In 2017, three leading vaccine researchers submitted a grant application with an ambitious goal. At the time, no one had proved a vaccine could stop even a single beta coronavirus—the notorious viral group then known to include the lethal agents of severe acute respiratory syndrome (SARS) and Middle East respiratory syndrome (MERS), as well as several causes of the common cold and many bat viruses. But these researchers wanted to develop a vaccine against them all.

Grant reviewers at the National Institute of Allergy and Infectious Diseases (NIAID) deemed the plan “outstanding.” But they gave the proposal a low priority score, dooming its bid for funding. “The significance for developing a pan-coronavirus vaccine may not be high,” they wrote, apparently unconvinced that the viruses pose a global threat.

How things have changed.

As the world nears 3 million deaths from the latest coronavirus in the spotlight, SARS-CoV-2, NIAID and other funders have had a major change of heart. In November 2020, the agency solicited applications for “emergency awards” to pursue pancoronavirus vaccine development. And in March, the Coalition for Epidemic Preparedness Innovations (CEPI), an international nonprofit launched in 2017, announced it would spend up to $200 million on a new program to accelerate the creation of vaccines against beta coronaviruses, a family that now includes SARS-CoV-2.

The threat of another coronavirus pandemic now seems very real. Beyond bats, coronaviruses infect camels, birds, cats, horses, mink, pigs, rabbits, pangolins, and other animals from which they could jump into human populations with little to no immunity, as most researchers suspect SARS-CoV-2 did. “Chances are, in the next 10 to 50 years, we may have another outbreak like SARS-CoV-2,” says structural biologist Andrew Ward of Scripps Research, one of the scientists who submitted the 2017 proposal NIAID rejected.

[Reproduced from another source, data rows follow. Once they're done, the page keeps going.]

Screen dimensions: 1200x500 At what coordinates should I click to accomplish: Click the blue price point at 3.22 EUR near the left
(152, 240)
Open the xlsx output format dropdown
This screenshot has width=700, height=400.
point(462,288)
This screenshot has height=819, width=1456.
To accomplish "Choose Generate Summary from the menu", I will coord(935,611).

The agency has not given out any of its new awards yet, but Ward’s lab is already pursuing a vaccine targeting a subset of beta coronaviruses. Some two dozen other research groups around the world have similar pancoronavirus vaccine projects underway. Their approaches include novel nanocages arrayed with viral particles, the cutting-edge messenger RNA (mRNA) technique at the heart of proven COVID-19 vaccines, and cocktails of inactivated viruses, the mainstay of past vaccines. A few teams have even published promising results from animal tests of early candidates.

No pancoronavirus vaccine has entered human trials, and how to evaluate a candidate’s protection against diseases that have not yet emerged remains a challenge. Nor is it clear how such a vaccine might be used. One possibility: keeping it in reserve until a new human threat emerges. “We might be able to prime everybody to get a basic level of immunity” against the emerging virus, buying time to make a more specific vaccine, Ward says.

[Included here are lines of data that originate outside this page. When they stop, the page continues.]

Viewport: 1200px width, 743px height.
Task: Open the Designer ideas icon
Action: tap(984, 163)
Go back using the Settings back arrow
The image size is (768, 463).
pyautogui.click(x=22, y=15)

Despite the many unknowns, the rapid success of vaccines against SARS-CoV-2 has sparked optimism. This coronavirus doesn’t seem particularly difficult to foil with a vaccine, which raises hopes that the immune system can be trained to outwit its relatives, too. Survivors of SARS years ago provide more encouragement: Some of their antibodies—an immune memory of that viral encounter—can also stymie the infectivity of SARS-CoV-2 in lab dishes.

NIAID’s Barney Graham, who helped develop Moderna’s mRNA COVID-19 vaccine, shares the optimism about pancoronavirus vaccines. “Compared to flu and HIV, this is going to be relatively easy to accomplish,” he predicts.

EARLIER THIS YEAR, Hannah Turner, a technician at Scripps Research who works with Ward, took a cold, hard look at a now infamous protein: SARS-CoV-2’s spike, which enables the virus to infect cells and is at the heart of several successful COVID-19 vaccines. All coronaviruses have these spikes, which create the distinctive crownlike appearance that earned them their name, and most pancoronavirus vaccine efforts aim to rouse an immune response to some part of the spike protein.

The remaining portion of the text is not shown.